What does this mean for you? Depending on your financial situation, getting to a hearing even a few months sooner may be the difference between keeping your home or facing foreclosure, between having continuous access to health care or spending months without health insurance, or between obtaining monthly disability payments or completely depleting your life savings. On the other hand, you may be in such a desperate situation that having to wait any time at all for a Social Security disability decision is enough to bring you to financial ruin. So what can you do? I tell my clients to look for low or no-cost healthcare through local hospitals and clinics, seek help from their local government trustees, and ask their physicians to help them find programs that provide medications at cheaper rates, just to name a few.
These days, when I have clients who complain about their waiting time for a hearing, I find myself thinking how fortunate they are to only have to wait about a year to get a hearing. You heard me right - they are fortunate, compared to my clients from not long ago who typically had to wait nearly two years to get a hearing! Not only do the shorter wait times help our disabled clients get their benefits sooner, they also save those clients some money. The sooner a claimant receives benefits, the fewer months of past-due benefits Social Security will owe her. The fewer months Social Security pays, the smaller the total amount of back pay. Since Social Security attorney/representative fees amount to a percentage of the claimant's back pay, the smaller the total amount of back pay, the less money the claimant owes her attorney or representative.

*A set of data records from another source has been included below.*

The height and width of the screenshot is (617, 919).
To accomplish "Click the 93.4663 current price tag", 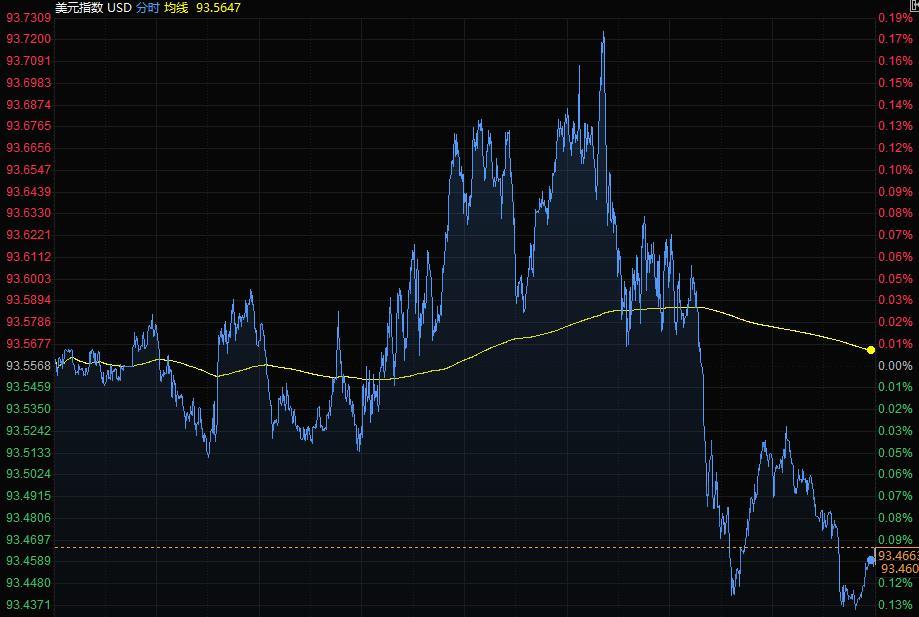I will pyautogui.click(x=897, y=555).
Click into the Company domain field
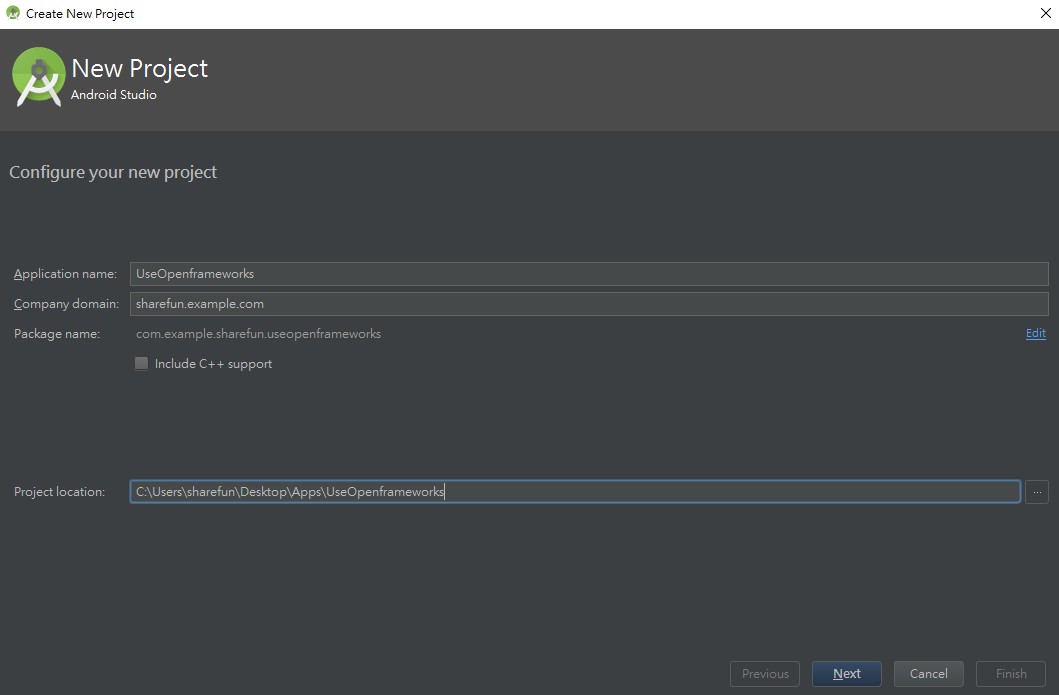The image size is (1059, 695). click(x=588, y=304)
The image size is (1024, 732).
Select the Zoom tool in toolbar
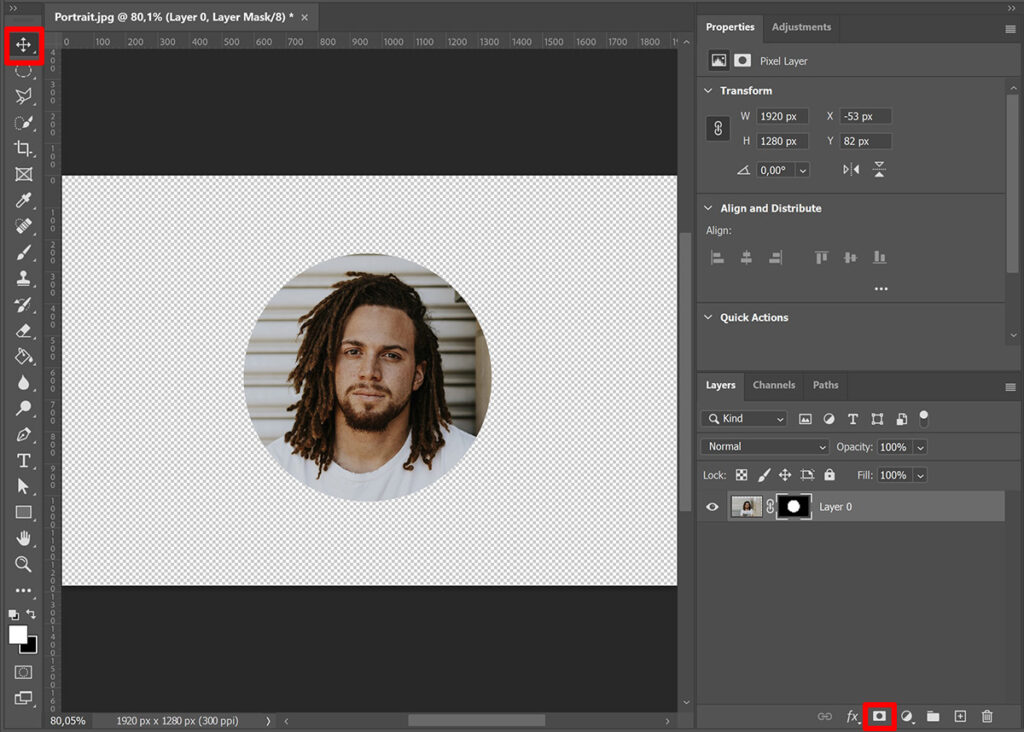click(24, 564)
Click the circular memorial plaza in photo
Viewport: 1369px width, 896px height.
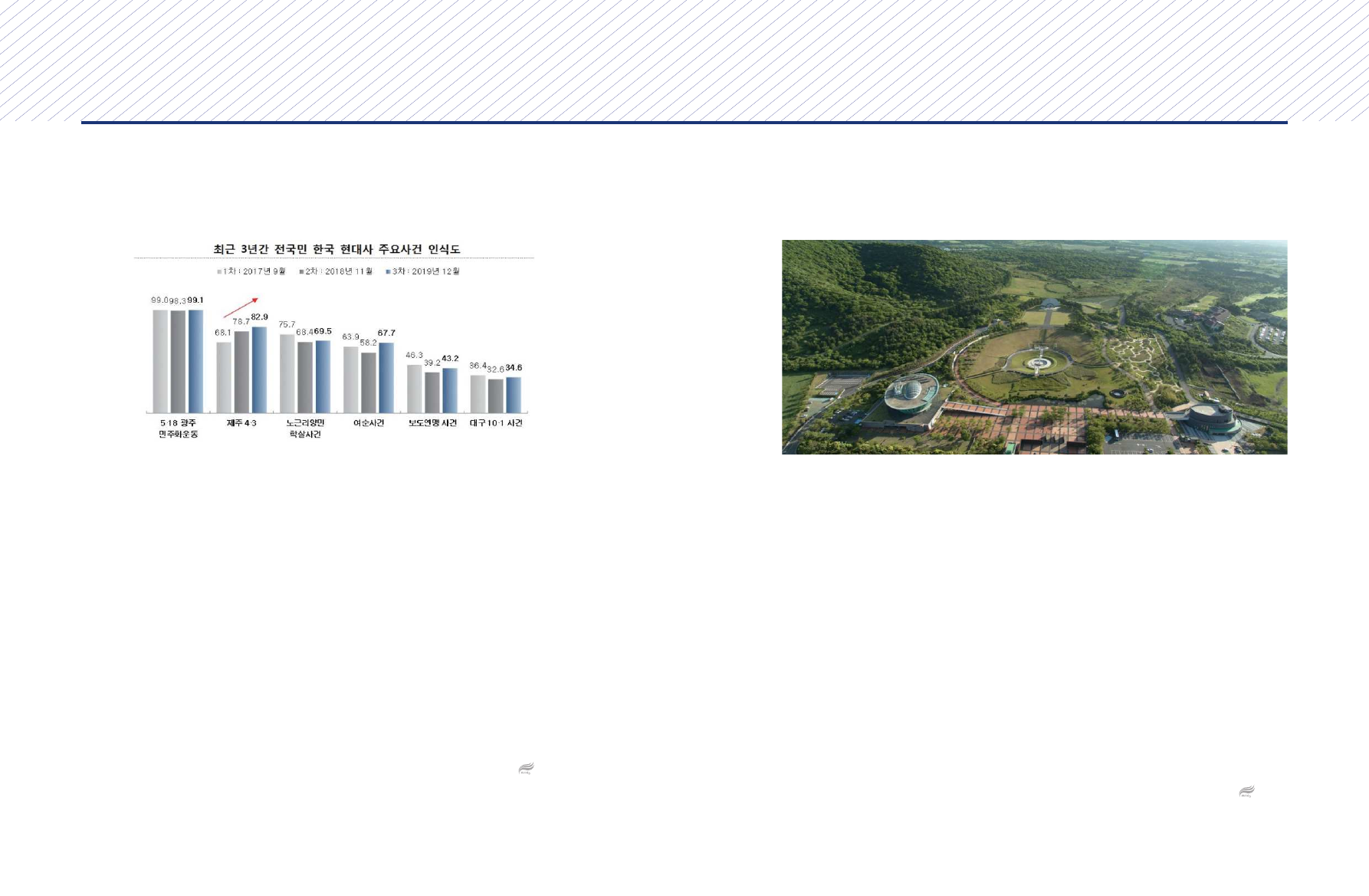pyautogui.click(x=1038, y=360)
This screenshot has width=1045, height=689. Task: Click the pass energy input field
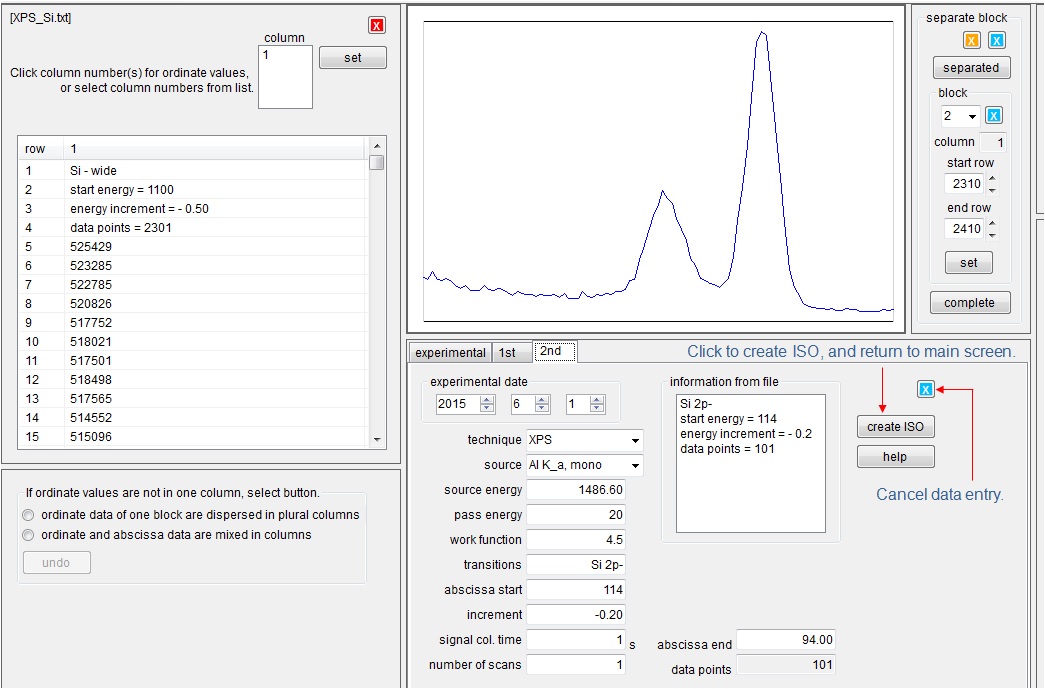576,515
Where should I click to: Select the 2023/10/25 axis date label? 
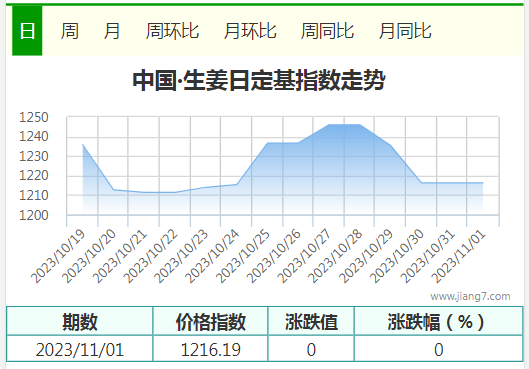coord(243,256)
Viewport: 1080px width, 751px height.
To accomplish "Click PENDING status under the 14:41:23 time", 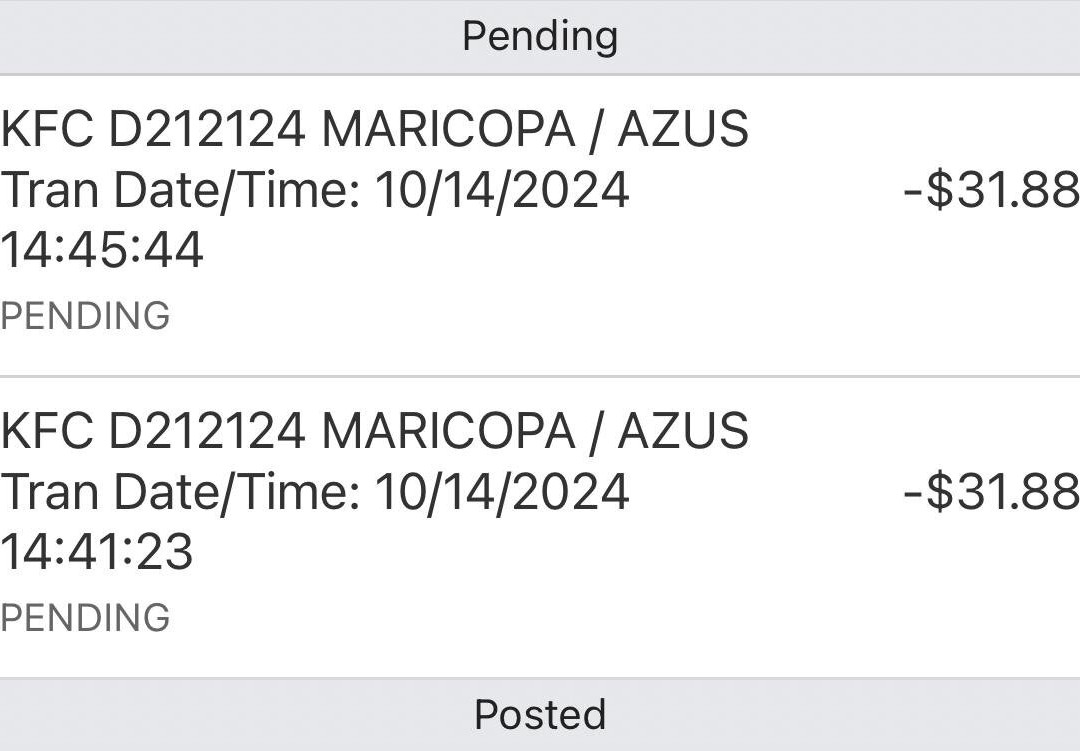I will coord(85,618).
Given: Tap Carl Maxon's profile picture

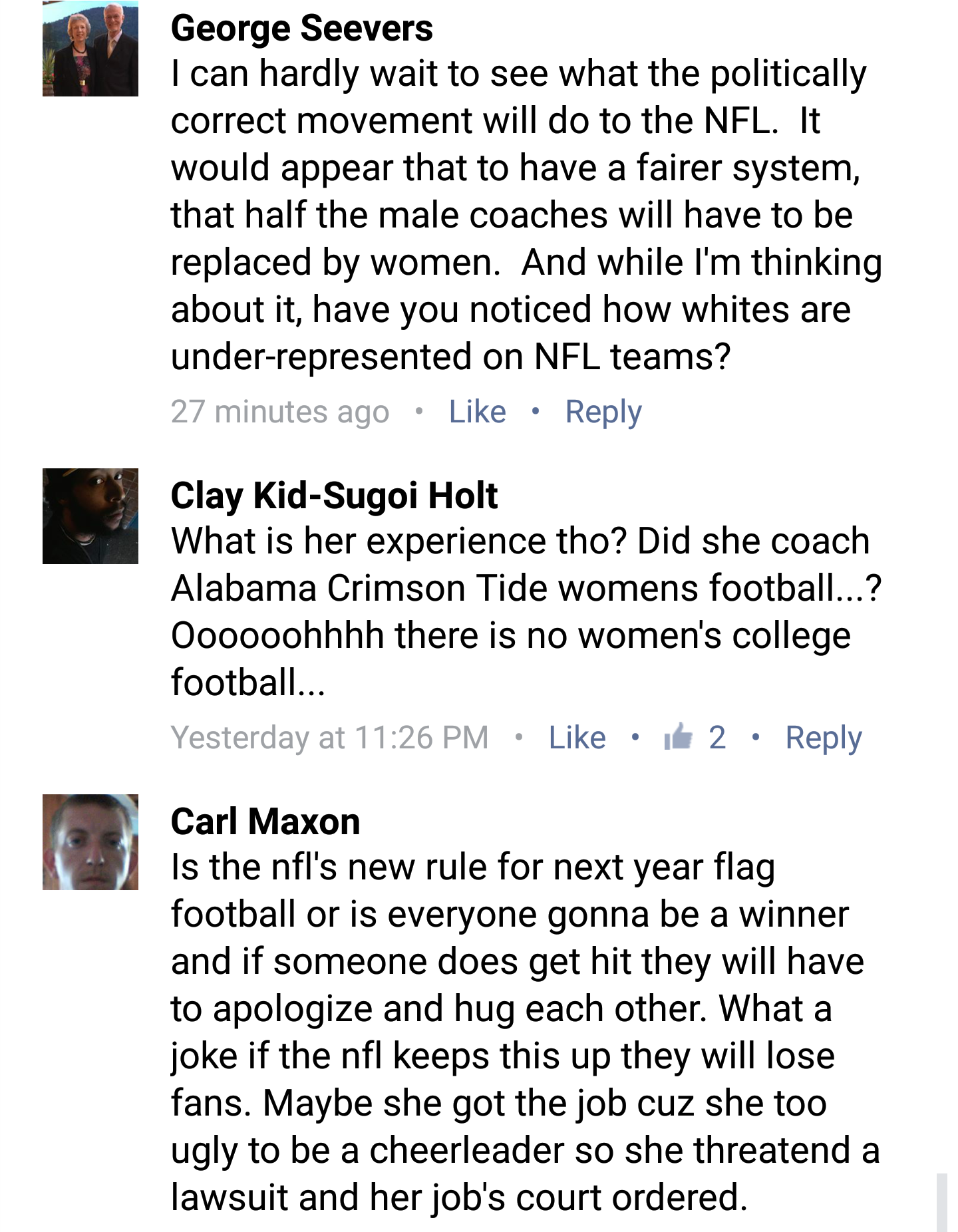Looking at the screenshot, I should (x=90, y=842).
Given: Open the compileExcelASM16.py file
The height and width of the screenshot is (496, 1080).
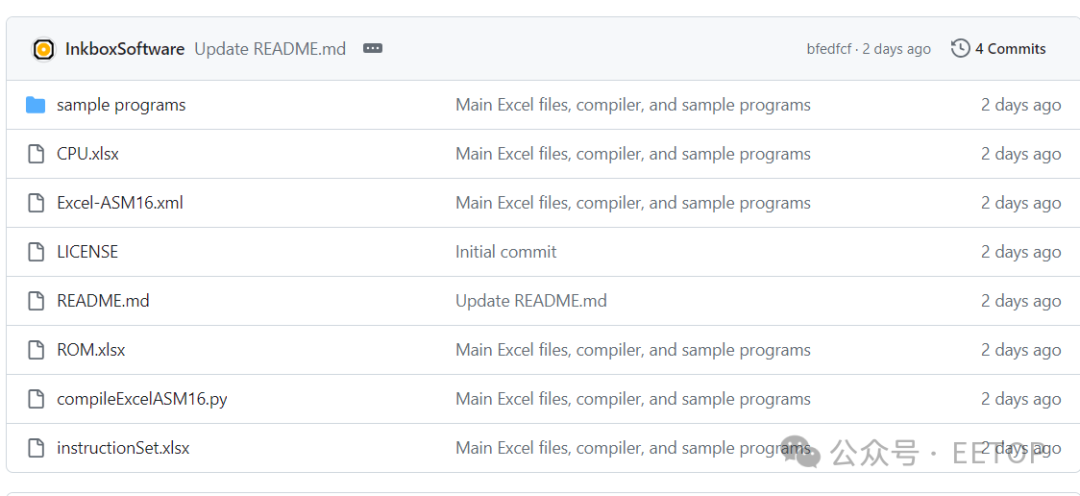Looking at the screenshot, I should (142, 399).
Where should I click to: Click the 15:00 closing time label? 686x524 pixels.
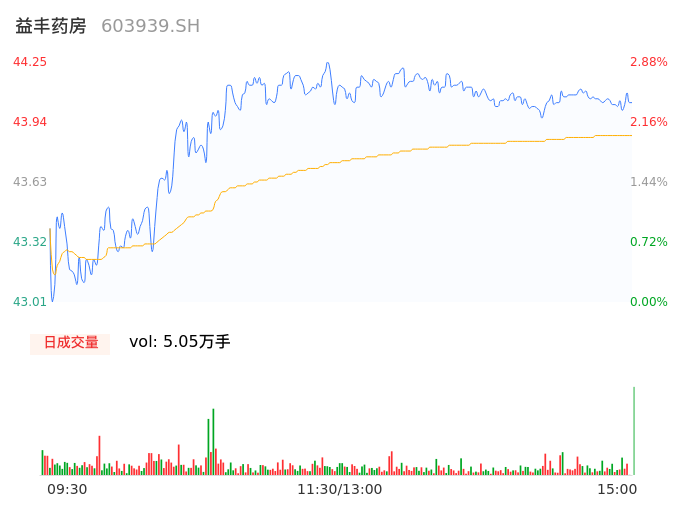tap(617, 489)
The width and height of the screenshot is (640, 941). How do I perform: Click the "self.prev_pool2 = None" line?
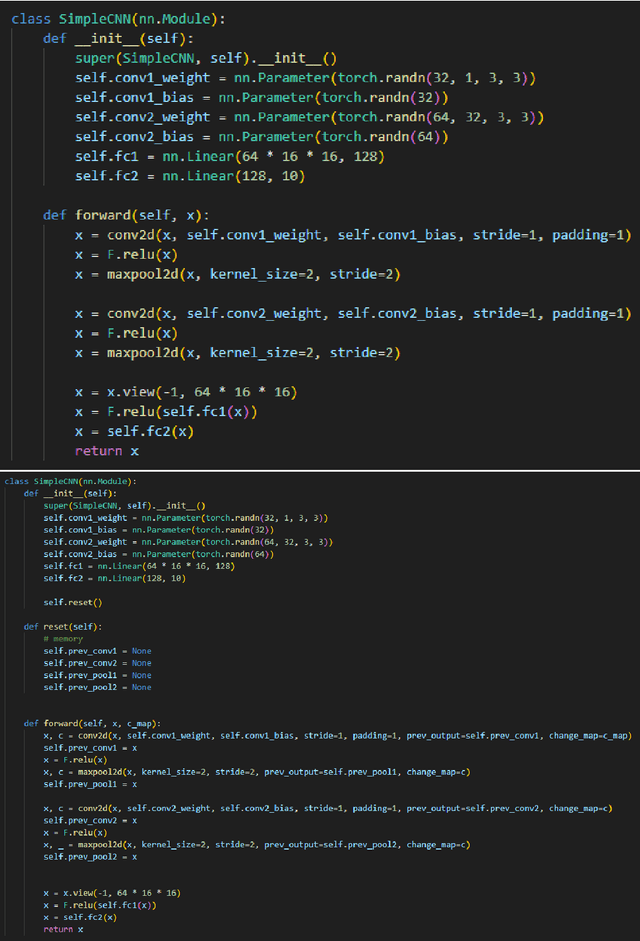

When I represent clients, though, I am not worrying about the size of my fee. I am concerned about promptly responding to their questions and concerns, thoroughly developing their case record, building a solid theory of the case, and fully preparing them to testify at their hearings. Regardless of how much I get paid I spend about the same amount of time on every case. I represent my Indiana neighbors at hundreds of appeals hearings every year, and in every case my goal is to win the benefits they deserve regardless of the pay I receive. After all, Social Security disability law is my focus and I believe you deserve quality representation.